C'était plus ou moins attendu, puisqu'aucun nom sur la scène footballistique algérienne n'est à même de rivaliser avec l'actuel sélectionneur. Il aurait juste fallu parvenir à convaincre la « vedette », dont la déception de la disqualification du Mondial 2022 est toujours vive, à signer. C'est du moins ce qu'il a révélé durant la conférence de presse qu'il a animée à la suite du match amical contre la Guinée[1]Djamel Belmadi tranche sur son avenir en équipe d'Algérie. C'est donc fait et le contrat de Belmadi est prolongé jusqu'en 2026.

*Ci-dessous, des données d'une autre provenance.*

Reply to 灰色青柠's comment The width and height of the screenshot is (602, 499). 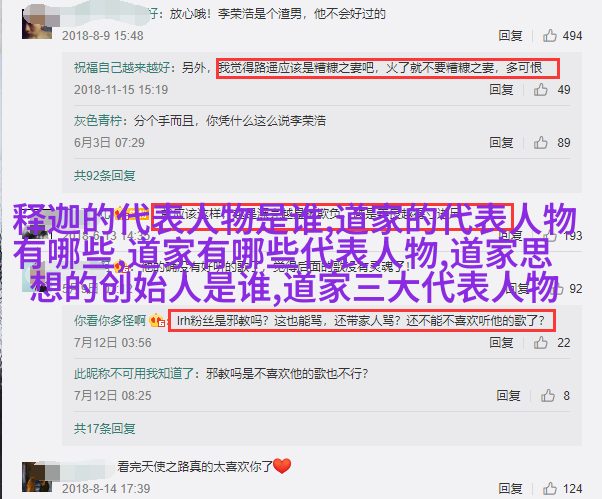tap(501, 143)
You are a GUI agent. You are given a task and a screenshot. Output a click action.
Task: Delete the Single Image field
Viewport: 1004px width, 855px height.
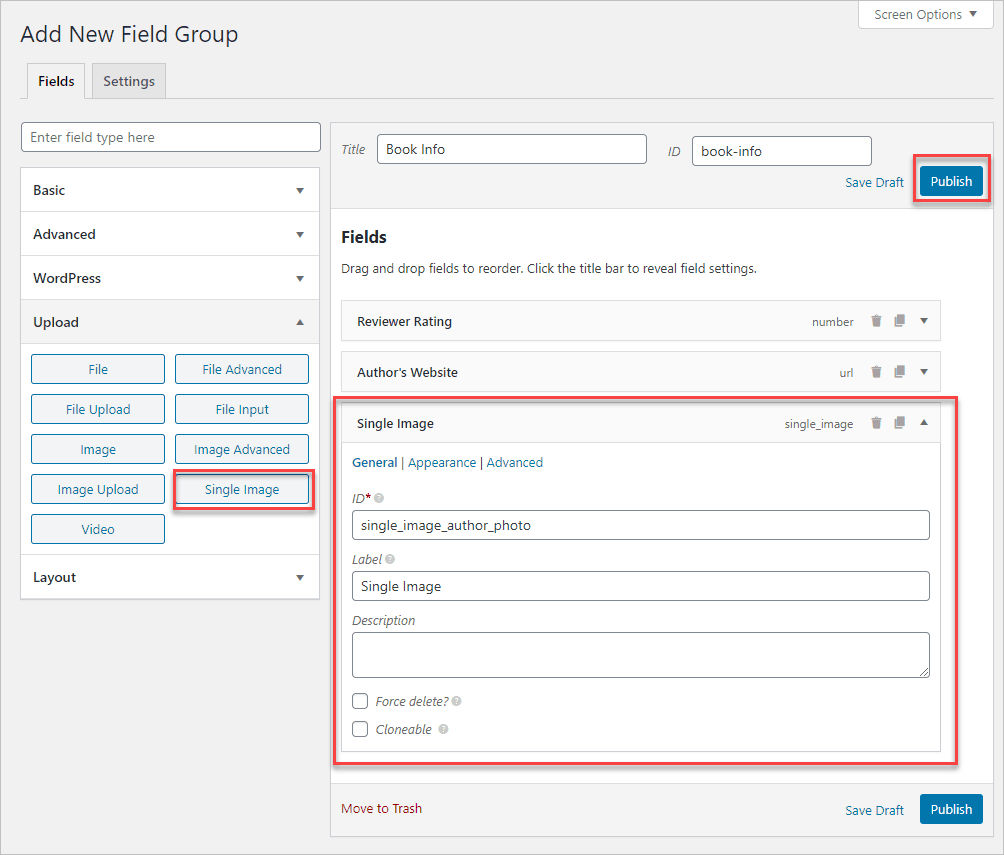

Pour le moment, Belmadi a pour objectif de faire progresser son équipe en Afrique, « où les adversaires se montrent de plus en plus redoutables », reconnaît-il. Il estime qu'il a une « responsabilité morale pour son pays ». Cela constitue toute sa motivation à vouloir rester aux commandes techniques des fennecs dont il a fait partie depuis 2018. Tout en refusant de parler de la Coupe du Monde 2026, il a assuré qu'il fera tout son possible pour qualifier son équipe à la prochaine Coupe d'Afrique des Nations.

Si, pour le moment, rien n'a filtré sur les détails de ce contrat, il va de soi que le salaire de Belmadi, jugé mirobolant, ne sera pas revu à la baisse. D'ailleurs, le patron de FAF l'a clairement déclaré : « nous ne manquerons pas de fournir toutes les conditions propices pour la réussite de la sélection algérienne », avait-il assuré, il y a à peine deux mois. Rappelons qu'avec un salaire mensuel de 230'000 euros, Djamel Belmadi est le sélectionneur le mieux payé sur le continent africain. Et c'est un sujet sur lequel il n'aime pas s'étaler.